Over two-thirds of investors with assets in target-date funds feel more secure about their retirement than those who are not invested in TDFs, a report released Tuesday by ING U.S. found, and nearly three-quarters say they are confident that they’re making good investment decisions.
At the end of December 2011, TDF assets totaled $381 billion, according to Strategic Insight. McKinsey & Co. projected in 2010 that by 2015, TDFs would account for between 35% and 40% of all DC plan assets.
The report, “Participant Preferences in Target-Date Funds: Examining Perceptions and Expectations Among Target-Date Users and Non-Users,” found 80% of TDF investors say they want funds that provide better protection against investment losses in the years immediately prior to and during retirement. Two-thirds of investors who did not have a TDF agreed. Among non-users, 15% say they prefer investments with a strong potential for gain, but 19% reported no preference.
TDF users and nonusers alike expressed an interest in funds that offered guaranteed income options. Eighty-eight percent of TDF users and 68% of nonusers expressed an interest in products with such features.
Respondents were almost equally interested in funds that offer exposure to multiple asset classes and those that utilize multiple managers. “Given this participant preference for diversification, it’s important for plan sponsors to determine that their target-date offering, which is designed to be a comprehensive single-portfolio solution, actually provides adequate diversification,” according to the report.
The survey also endeavored to determine how well participants understand target-date funds. The survey found just over half of TDF users understood that their asset allocation would become more conservative over time and 36% knew what a glide path was. “Retirement professionals should keep in mind that while target-date funds have been widely examined within the investment community, participants are not as well-versed in the features and benefits of TDFs,” according to the report.
Despite participants’ eagerness to invest in target-date funds, the products took a beating in 2011. A report from Ibbotson released Jan. 23 found that TDFs returned just 6.8% in the fourth quarter of 2011, compared with 11.8% for the S&P 500 Index. For all of 2011, the average TDF lost 1.6%.
Another report, this time from SmartMoney, which analyzed data from Morningstar, found that the average fund four years out from its target date fell 0.4% in 2011. By comparison, the S&P 500 gained 2% and the Barclays Capital Aggregate Bond Index gained 8%.
ING Investment Management acknowledges that in 2011, the S&P 500 and Barclays Capital
Furthermore, according to ING, in 2010 and 2009, the Barclays Capital Aggregate Bond and S&P 500 were two of the weaker performing indices.
“Over short periods of time, we believe that it is difficult to judge the diversification benefits that target date funds provide through investments in a broad range of equity and bond sub asset classes, relative to a more concentrated approach (i.e. only investing in S&P 500),” Susan Viston, vice president and senior portfolio specialist for ING Investment Management, told AdvisorOne. “Over longer periods of time, we believe broad diversification should lead to higher risk adjusted returns relative to a more concentrated approach.
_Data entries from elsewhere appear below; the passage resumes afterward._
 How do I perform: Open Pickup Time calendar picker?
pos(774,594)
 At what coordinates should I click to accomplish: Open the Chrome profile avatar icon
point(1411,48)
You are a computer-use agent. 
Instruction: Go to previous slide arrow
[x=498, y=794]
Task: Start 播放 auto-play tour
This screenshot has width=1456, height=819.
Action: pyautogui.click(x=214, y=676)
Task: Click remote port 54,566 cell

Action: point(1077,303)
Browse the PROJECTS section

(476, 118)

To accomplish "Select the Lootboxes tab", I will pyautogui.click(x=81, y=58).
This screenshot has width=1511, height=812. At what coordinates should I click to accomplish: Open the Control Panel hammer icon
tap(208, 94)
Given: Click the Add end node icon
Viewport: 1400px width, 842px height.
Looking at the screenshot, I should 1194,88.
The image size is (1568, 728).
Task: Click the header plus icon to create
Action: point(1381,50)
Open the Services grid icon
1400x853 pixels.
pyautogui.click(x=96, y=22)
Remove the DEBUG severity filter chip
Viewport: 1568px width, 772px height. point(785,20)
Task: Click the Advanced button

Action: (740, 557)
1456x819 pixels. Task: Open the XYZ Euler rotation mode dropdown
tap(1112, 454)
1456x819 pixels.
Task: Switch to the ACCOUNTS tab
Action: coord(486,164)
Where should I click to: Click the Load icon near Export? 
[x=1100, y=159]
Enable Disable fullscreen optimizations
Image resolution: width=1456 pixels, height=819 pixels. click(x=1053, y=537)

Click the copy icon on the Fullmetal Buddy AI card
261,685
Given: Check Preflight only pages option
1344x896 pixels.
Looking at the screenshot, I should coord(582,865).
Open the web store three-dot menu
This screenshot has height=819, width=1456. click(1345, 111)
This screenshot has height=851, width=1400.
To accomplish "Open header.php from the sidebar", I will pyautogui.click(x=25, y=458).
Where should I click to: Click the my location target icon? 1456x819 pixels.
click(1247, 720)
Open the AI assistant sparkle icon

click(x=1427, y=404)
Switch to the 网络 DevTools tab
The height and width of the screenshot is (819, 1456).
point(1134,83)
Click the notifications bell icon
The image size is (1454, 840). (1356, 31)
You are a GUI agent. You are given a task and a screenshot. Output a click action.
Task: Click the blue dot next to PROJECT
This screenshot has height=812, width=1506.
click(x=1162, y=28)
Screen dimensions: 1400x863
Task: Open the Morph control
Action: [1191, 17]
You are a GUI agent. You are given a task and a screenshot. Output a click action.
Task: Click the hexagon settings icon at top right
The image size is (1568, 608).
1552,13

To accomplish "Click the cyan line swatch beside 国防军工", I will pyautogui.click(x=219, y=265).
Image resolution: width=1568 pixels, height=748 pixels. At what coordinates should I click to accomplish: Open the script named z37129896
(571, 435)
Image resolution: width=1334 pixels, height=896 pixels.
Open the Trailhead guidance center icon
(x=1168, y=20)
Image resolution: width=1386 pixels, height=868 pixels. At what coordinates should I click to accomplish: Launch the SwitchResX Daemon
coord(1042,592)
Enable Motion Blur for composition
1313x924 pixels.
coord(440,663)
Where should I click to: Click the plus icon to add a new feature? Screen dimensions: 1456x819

That being said, there are significant differences between Target Date managers in terms of philosophy and approach that can lead to wide variations in performance and risk exposure. Therefore, we would recommend that participants review a target date manager’s approach to asset allocation to make sure it is consistent with their risk tolerance and retirement objectives.”
The ING survey was conducted online among 540 defined-contribution participants in September 2011 by Synovate for ING Investment Management U.S. and the ING Retirement Research Institute.